**Written task**
Please rewrite the data below, putting "UI agent" wherever "GUI agent" appears and leaving everything else unchanged.

(Items from a dataset)

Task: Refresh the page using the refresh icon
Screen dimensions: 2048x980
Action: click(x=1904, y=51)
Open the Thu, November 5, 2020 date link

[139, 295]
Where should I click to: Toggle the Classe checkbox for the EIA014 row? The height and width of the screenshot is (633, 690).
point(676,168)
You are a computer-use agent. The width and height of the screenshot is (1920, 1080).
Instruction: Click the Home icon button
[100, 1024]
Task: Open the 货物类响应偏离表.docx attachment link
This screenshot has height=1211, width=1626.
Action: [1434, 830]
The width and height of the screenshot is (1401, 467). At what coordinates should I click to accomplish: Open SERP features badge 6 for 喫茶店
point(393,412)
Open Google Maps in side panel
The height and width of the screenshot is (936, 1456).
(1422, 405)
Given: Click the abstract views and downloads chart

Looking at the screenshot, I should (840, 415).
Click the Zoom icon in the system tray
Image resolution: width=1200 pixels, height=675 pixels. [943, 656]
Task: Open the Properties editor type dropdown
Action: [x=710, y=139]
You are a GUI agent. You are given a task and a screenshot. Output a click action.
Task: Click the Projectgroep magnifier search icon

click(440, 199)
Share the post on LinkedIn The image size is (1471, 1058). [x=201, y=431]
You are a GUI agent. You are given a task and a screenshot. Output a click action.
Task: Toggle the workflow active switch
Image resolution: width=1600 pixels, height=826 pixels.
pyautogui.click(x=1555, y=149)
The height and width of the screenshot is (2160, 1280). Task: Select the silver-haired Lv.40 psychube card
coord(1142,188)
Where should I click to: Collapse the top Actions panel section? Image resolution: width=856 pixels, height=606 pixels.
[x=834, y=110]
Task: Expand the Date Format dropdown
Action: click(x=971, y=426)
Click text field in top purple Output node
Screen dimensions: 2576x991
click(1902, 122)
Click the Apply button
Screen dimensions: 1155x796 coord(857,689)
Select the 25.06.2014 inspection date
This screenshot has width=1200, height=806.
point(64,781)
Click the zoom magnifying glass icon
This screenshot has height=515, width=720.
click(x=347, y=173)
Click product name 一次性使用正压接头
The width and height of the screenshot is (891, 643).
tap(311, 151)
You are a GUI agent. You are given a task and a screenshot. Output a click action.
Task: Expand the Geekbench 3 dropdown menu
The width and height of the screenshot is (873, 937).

**Full solution**
Task: Refresh the page using the refresh icon
Screen dimensions: 2048x980
Action: click(x=1904, y=51)
Open the Thu, November 5, 2020 date link

[139, 295]
Where should I click to: Toggle the Classe checkbox for the EIA014 row? The height and width of the screenshot is (633, 690).
point(676,168)
You are a computer-use agent. The width and height of the screenshot is (1920, 1080).
Instruction: Click the Home icon button
[100, 1024]
Task: Open the 货物类响应偏离表.docx attachment link
This screenshot has height=1211, width=1626.
Action: [1434, 830]
The width and height of the screenshot is (1401, 467). At what coordinates should I click to accomplish: Open SERP features badge 6 for 喫茶店
point(393,412)
Open Google Maps in side panel
The height and width of the screenshot is (936, 1456).
(1422, 405)
Given: Click the abstract views and downloads chart

Looking at the screenshot, I should (840, 415).
Click the Zoom icon in the system tray
Image resolution: width=1200 pixels, height=675 pixels. [943, 656]
Task: Open the Properties editor type dropdown
Action: [x=710, y=139]
You are a UI agent. You are given a task and a screenshot. Output a click action.
Task: Click the Projectgroep magnifier search icon

click(440, 199)
Share the post on LinkedIn The image size is (1471, 1058). [x=201, y=431]
You are a UI agent. You are given a task and a screenshot. Output a click action.
Task: Toggle the workflow active switch
Image resolution: width=1600 pixels, height=826 pixels.
pyautogui.click(x=1555, y=149)
The height and width of the screenshot is (2160, 1280). Task: Select the silver-haired Lv.40 psychube card
coord(1142,188)
Where should I click to: Collapse the top Actions panel section? Image resolution: width=856 pixels, height=606 pixels.
[x=834, y=110]
Task: Expand the Date Format dropdown
Action: click(x=971, y=426)
Click text field in top purple Output node
Screen dimensions: 2576x991
click(1902, 122)
Click the Apply button
Screen dimensions: 1155x796 coord(857,689)
Select the 25.06.2014 inspection date
This screenshot has width=1200, height=806.
point(64,781)
Click the zoom magnifying glass icon
This screenshot has height=515, width=720.
click(x=347, y=173)
Click product name 一次性使用正压接头
The width and height of the screenshot is (891, 643).
tap(311, 151)
You are a UI agent. You are given a task and a screenshot. Output a click action.
Task: Expand the Geekbench 3 dropdown menu
The width and height of the screenshot is (873, 937).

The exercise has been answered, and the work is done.